I have had many dreams about being in this situation. The people who were saved today brought it up in my mind again. Ironically, last night before I feel asleep the Bugs Bunny cartoon was on entitled "Wai-ki-ki Wabbit." This is the episode where Bugs winds up on a desserted island with 1 really fat guy and 1 really skinny guy. It is quality.
I wonder how many people are stranded on a desert island right at this very moment?
4 comments:
Pop up's, will be the death of me...Or at least someone in my house. At about three thirty this morning, my lap top (which lies no more than 8 feet from my sleeping little head) started talking to me. As it turns out, it was only trying to sell me a robo maid, however at three thirty, in the part of LA I live in I was convinced it was a home invasion.
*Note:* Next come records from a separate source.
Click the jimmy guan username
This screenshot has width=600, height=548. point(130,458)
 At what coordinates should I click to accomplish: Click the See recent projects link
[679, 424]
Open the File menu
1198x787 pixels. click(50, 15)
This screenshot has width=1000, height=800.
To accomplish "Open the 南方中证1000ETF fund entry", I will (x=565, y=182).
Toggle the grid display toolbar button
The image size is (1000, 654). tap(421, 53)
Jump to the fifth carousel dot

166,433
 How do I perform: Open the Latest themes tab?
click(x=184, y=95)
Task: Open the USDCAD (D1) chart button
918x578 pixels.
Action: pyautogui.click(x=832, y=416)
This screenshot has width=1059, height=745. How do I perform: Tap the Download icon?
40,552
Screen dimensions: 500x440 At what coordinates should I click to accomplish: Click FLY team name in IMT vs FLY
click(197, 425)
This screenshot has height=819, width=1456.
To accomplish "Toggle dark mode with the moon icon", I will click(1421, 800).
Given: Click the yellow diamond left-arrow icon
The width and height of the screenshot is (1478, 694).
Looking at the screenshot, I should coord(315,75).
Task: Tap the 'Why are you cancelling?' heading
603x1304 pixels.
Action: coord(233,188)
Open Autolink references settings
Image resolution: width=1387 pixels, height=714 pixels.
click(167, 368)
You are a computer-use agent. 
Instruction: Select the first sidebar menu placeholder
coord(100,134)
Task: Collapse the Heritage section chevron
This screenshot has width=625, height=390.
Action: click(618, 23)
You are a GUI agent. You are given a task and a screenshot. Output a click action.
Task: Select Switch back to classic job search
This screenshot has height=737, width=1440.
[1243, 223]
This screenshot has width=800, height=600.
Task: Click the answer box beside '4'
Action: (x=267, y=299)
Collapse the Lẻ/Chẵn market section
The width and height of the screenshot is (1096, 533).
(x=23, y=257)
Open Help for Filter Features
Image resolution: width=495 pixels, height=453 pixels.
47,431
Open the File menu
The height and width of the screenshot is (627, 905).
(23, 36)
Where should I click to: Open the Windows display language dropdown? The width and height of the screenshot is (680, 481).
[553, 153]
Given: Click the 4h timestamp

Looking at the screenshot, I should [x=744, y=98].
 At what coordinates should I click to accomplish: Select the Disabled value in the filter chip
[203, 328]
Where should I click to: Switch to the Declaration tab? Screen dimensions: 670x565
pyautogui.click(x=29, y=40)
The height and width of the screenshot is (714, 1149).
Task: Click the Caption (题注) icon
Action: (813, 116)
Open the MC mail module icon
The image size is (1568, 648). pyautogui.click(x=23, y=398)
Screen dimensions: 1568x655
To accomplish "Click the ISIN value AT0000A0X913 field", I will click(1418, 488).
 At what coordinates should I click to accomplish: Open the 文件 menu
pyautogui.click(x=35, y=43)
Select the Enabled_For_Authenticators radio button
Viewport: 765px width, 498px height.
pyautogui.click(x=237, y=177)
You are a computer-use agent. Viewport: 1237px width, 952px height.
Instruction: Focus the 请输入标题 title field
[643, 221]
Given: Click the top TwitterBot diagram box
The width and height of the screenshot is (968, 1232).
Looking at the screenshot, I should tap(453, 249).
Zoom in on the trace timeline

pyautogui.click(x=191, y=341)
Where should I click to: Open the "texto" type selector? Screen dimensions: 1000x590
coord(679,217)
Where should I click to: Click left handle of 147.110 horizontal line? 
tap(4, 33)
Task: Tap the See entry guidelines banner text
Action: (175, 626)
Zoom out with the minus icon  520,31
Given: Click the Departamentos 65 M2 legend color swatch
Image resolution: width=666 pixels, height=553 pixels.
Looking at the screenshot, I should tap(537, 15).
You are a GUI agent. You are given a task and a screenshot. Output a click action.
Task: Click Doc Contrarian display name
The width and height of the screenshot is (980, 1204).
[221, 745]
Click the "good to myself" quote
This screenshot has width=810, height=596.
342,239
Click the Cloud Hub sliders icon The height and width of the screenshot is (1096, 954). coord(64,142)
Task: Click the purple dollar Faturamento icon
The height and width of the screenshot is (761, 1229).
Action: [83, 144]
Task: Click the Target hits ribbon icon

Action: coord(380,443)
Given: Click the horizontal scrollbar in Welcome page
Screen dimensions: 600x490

Keep in mind that the thought process of someone at this hour is not ecactly what it would be at say, noon. So as soon as my lap top sprung to life, so too did I. Bolting from my bed, now in a cold sweat, I head towards the closet to grab my non-functional antique crack barrel shotgun. About half way there however, I realize where the talking was coming from, allow my heart rate to return to normal and lay back down to beddy bye time. Needless to say, I dont think i'll be having any trouble with those inner city hoodlum pop-ups anymore.
OPIE & ANTHONY Rule. Im out
ya i fuckin hate that pop up advertisement. i think any ad should have no sound unless a user clicks on the I WANT TO HEAR this nonsense button.
would be cool if ya grabbed yet piece and ran outside and started shooting like joe pesci in my cousin vinny did with the OWL!
That is great Jenny.. I like the bathing suit idea...But why wear a suit at all? Noone would be around except the fishies, may as well take something else and go nekkked :)
I would take:
1) A DVD Player.
2) The entire series of T J Hooker.
3) A Cryogenic Freezer to get in when the series ran out.